Je me mis à penser à Bilbon le hobbit. Il était alité depuis plus d’une semaine, ses faibles forces le quittaient au fil des heures. Je le préparais doucement à ce prochain voyage. Nous parlions du temps d’avant, le temps avant l’Anneau.
Parfois, lorsque le souffle lui revenait, il me confiait quelques unes de ses aventures. Légolas était venu me voir un soir. J’étais à la proue, admirant le coucher du soleil. Des dauphins nous saluaient de temps à autre d’un rire chaleureux.
     – Il va s’éteindre ce soir, n’est-ce pas ? Ne laissez pas Frondon le veiller cette nuit.
Mon regard ne cilla pas, pourtant quelque chose d’humide vint mourir sur mes lèvres.
L’elfe posa une main sur mon épaule, réconfortante.
     – Mes pensées, Gandalf, se dessinent dans les étoiles.

Je revins au moment présent.
     – Demain tu comprendras, dis-je me tournant vers Légolas. Demain, nous construirons l’avenir d’un peuple que nul sur cette terre ne connait.

Les voiles étaient restées intactes. Certains entreprirent de confectionner des tentes. D’autres partirent en quête de nourriture.

Comme ils étaient gracieux ! Des êtres aux gestes fluides, presque aériens. On devinait le respect qu’ils portaient indéniablement à la nature.

Leur longue chevelure flottait dans l’air léger, il était difficile de discerner s’ils étaient hommes ou femmes.

Mais tous étaient attristés.

Un petit corps allongé sur un radeau tout juste apprêté, était étendu, les mains enlacées.

L’homme aux cheveux blancs, certainement leur sorcier, avait prononcé quelques incantations incompréhensibles.

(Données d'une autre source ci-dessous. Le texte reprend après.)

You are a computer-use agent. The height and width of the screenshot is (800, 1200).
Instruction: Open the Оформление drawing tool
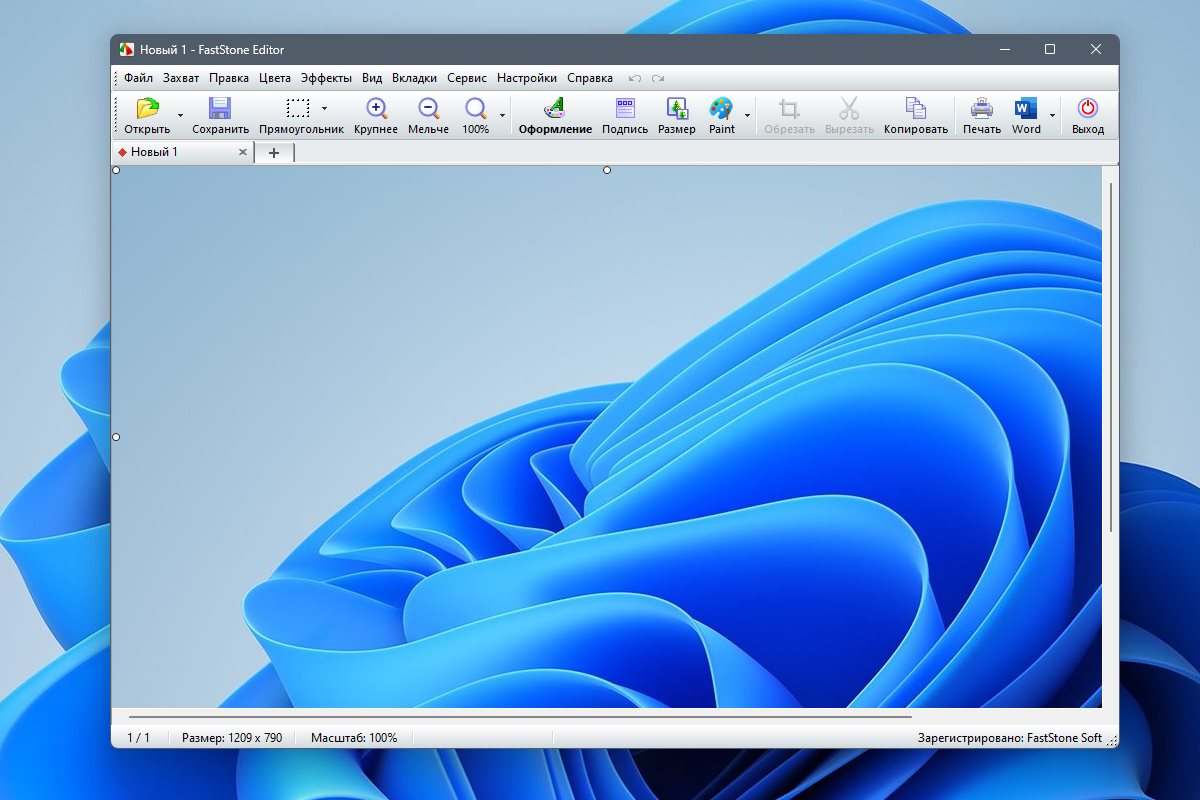click(x=555, y=116)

Sa douleur fut perçue par toute l’île.

Alors, nous sûmes au silence des oiseaux, qu’enfin la prophétie s’accomplirait bientôt.

Chacun de nous, muets, regardâmes vers le temple.

“Quand le premier enfant des deux peuples aura dix ans, nous quitterons notre île.
De nos deux peuples naîtra la plus grande légende, le plus grand roi.
Notre île disparaîtra dans les flots, pour revivre sous un autre nom.
Notre peuple survivra, sauvé par des étrangers venus de la mer.”